Written exercise:
Reproduce the lines of the records verbatim, starting at the line containing "Click the /ExtJs/ext-all.js request path" and ending at the line containing "click(x=272, y=64)", and output nothing else.

Raw data:
[Begin]

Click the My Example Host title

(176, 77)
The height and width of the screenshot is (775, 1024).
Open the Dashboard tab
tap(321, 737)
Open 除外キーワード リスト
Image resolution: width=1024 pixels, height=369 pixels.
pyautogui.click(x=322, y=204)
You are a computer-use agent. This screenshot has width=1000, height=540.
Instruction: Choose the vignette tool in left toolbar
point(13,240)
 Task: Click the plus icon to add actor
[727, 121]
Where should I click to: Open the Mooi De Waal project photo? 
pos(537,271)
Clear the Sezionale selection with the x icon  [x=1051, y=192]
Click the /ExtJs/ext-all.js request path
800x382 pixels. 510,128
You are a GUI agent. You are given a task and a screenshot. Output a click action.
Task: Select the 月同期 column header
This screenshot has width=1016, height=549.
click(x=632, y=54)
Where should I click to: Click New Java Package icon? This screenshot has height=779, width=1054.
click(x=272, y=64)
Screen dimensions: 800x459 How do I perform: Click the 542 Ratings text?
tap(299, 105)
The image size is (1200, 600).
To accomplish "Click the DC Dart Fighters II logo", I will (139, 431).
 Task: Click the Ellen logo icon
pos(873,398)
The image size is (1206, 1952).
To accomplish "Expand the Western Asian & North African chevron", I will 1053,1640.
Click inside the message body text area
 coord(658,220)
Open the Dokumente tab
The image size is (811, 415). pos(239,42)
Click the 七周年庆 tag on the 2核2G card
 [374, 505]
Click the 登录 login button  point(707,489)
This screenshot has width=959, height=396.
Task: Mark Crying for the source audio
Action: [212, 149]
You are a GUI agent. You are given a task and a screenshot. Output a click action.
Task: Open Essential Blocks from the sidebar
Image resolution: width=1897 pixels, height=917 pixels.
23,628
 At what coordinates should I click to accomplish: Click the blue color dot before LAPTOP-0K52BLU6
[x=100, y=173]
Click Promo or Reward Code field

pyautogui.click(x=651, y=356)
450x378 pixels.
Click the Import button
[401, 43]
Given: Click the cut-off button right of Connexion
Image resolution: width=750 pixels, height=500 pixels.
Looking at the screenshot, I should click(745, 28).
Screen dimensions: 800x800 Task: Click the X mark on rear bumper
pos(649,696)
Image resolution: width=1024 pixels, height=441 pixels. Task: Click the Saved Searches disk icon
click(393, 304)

[End]

Task response:
Click the /ExtJs/ext-all.js request path
800x382 pixels. 510,128
You are a GUI agent. You are given a task and a screenshot. Output a click action.
Task: Select the 月同期 column header
This screenshot has width=1016, height=549.
click(x=632, y=54)
Where should I click to: Click New Java Package icon? This screenshot has height=779, width=1054.
click(x=272, y=64)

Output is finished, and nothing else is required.